I recently built a facade for payment gateway callbacks to put message into SQS to reduce loss of requests from main API. (Costs less than $1 per month to handle all requests and # of lost requests in the last 6 months has gone from ~15 out of ~10k to 0)

Edit 5 months cos it went live in jan.


I do the exact same! I call it write ahead logging in the proxy: https://futurice.com/blog/openresty-a-swiss-army-proxy-for-s...


Not AWS, but I use Cloud Functions in Firebase Hosting to redirect dynamic urls to static website paths.

Of course, in this case I have to use it, because Firebase Hosting is static, so this is the only way to handle dynamic urls if the simple rules of firebase.json are not enough.


at waiterio.com we use it for plain old web services. Essentially one service = one lambda Like a dyno on Heroku but much cheaper and much more scalable We used the Serverless Framework until few months ago and now we are migrating to AWS CDK


Preprocessing and forwarding data to on-premise


AWS lambda is used in 2 categories:

1) AWS administration-related actions (required for non-trivial mgmt.)

2) end-user actions (optional).

AWS throttles and limits everything, so expecting 100,000 requests in 20 seconds on a default AWS account is unreasonable.

The Cloud doesn't mean unlimited capacity.

Also, I haven't seen anybody version control lambda code, even in compliance environments, so something to investigate.


> Also, I haven't seen anybody version control lambda code, even in compliance environments, so something to investigate.

What ? That does not make any sense to me. I know I do and I think many do too.


>Also, I haven't seen anybody version control lambda code, even in compliance environments, so something to investigate.

We have anything that gets deployed to lambda go through a jenkins job. Pulls code from GH and builds/uploads it to lambda. Very few people have the ability to manually edit lambda jobs through AWS. While it isn't a perfect solution, it's worked pretty well for us.


> Also, I haven't seen anybody version control lambda code, even in compliance environments, so something to investigate.

Huh, how is it any different building and deploying to anything else.

I store the code in git, build it in team city, and deploy it to S3 using octopus deploy which updates the lambda to point to the new versioned off zip.


It's different because they put that code editor in the lambda console, and some people actually use it.

I've built a lot of lambda apps and never used it, pretty much everything I do requires dependencies.


> and some people actually use it

Sure, I used a lambda to turn on/off a build server during particular hours. I wrote it directly into the console.

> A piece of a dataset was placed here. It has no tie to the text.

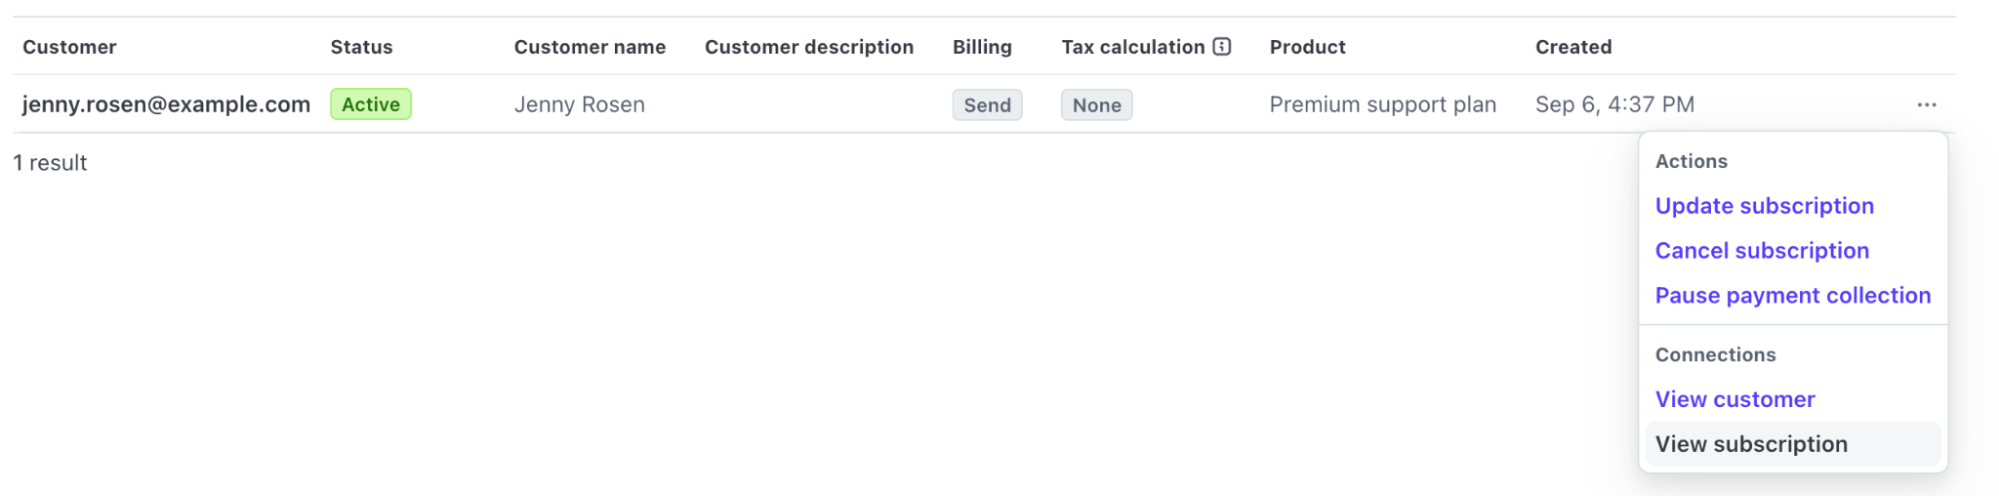The height and width of the screenshot is (496, 1999).
Task: Click the green Active status badge
Action: point(370,105)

For actual applications tho, I don't use the console.

Just because the console exists doesn't mean people are flat out not versioning their code.

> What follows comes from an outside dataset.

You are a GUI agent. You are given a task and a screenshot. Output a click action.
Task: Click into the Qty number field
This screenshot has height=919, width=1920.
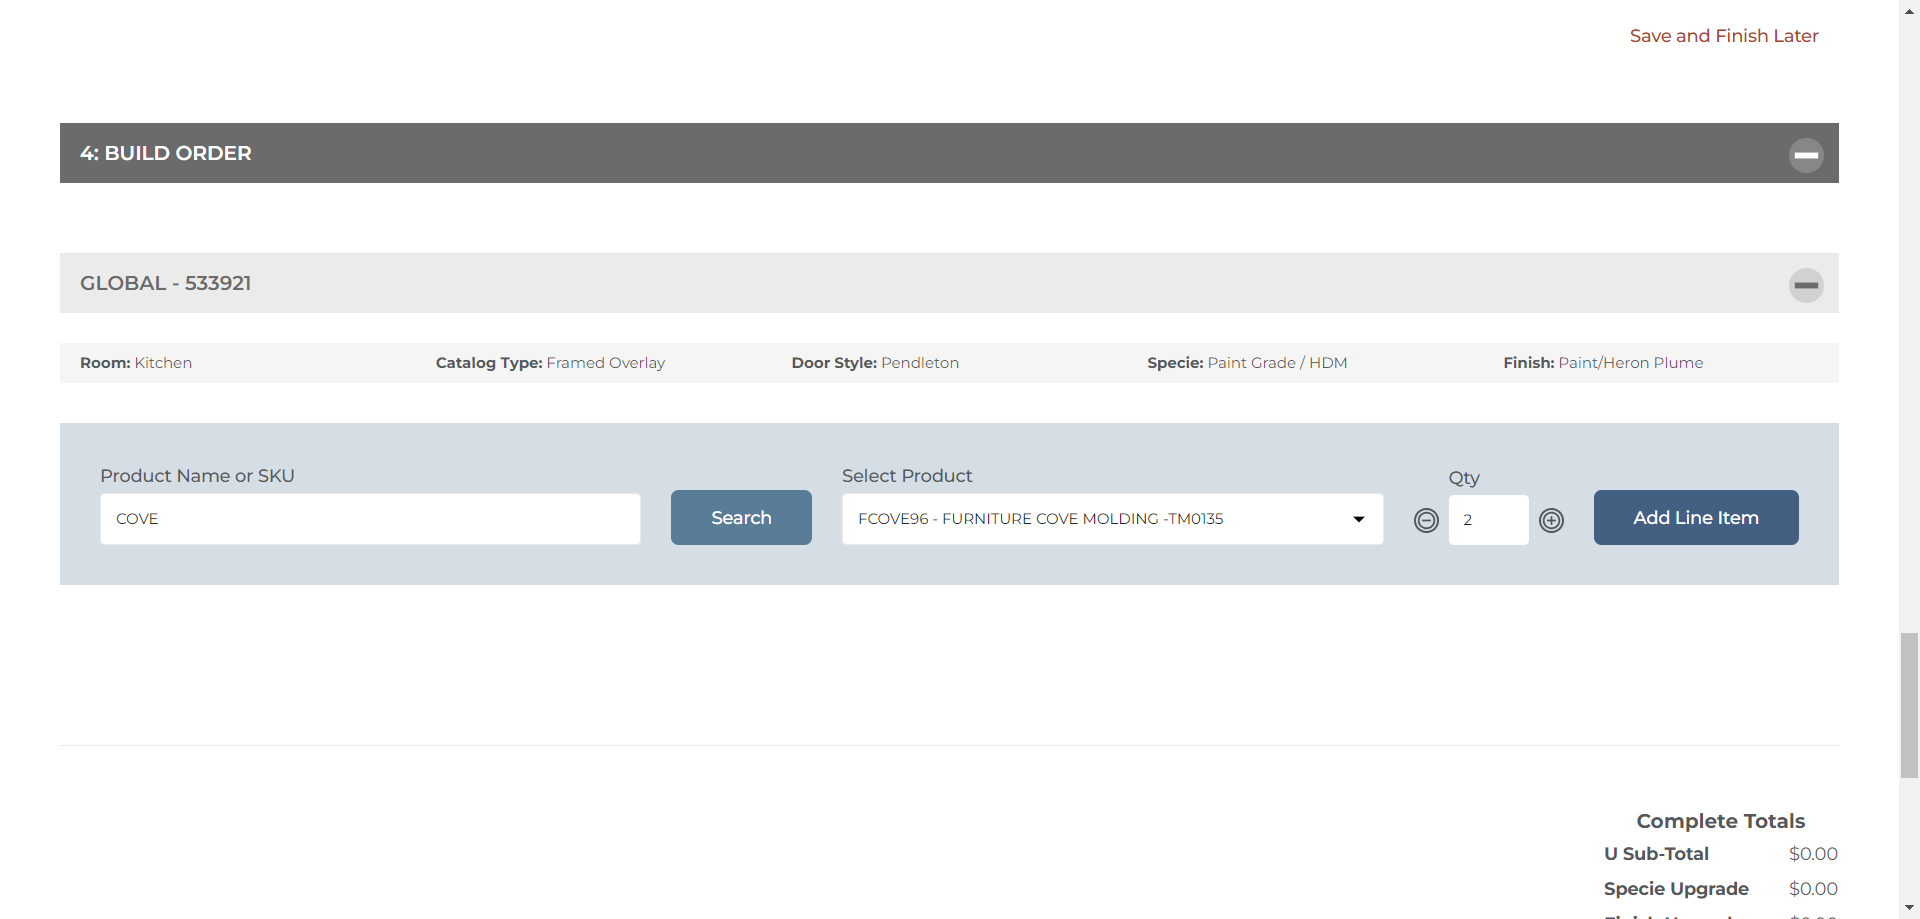[1488, 520]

I just want to add in about version controlling Lambda code, this is entirely possible using the available tooling with something like the Serverless Framework at serverless.com


I guess that I was expecting AWS Lambda to scale up immediately in the same way the ALB or SQS scales up with demand. That assumption was very wrong.

Edit: my AWS support rep explained it: Without pre-provisioned capacity, it would take 34 minutes to scale our Lambda functions to the peak concurrency we needed. And it would cost several thousand dollars.

Completely insane cost. Also, EFS is ridiculously expensive.


> scale up immediately in the same way the ALB

You would need to pre-arrange that with your account manager too.

An ALB is hosted on servers, and when you hog those servers, they would need to migrate to bigger.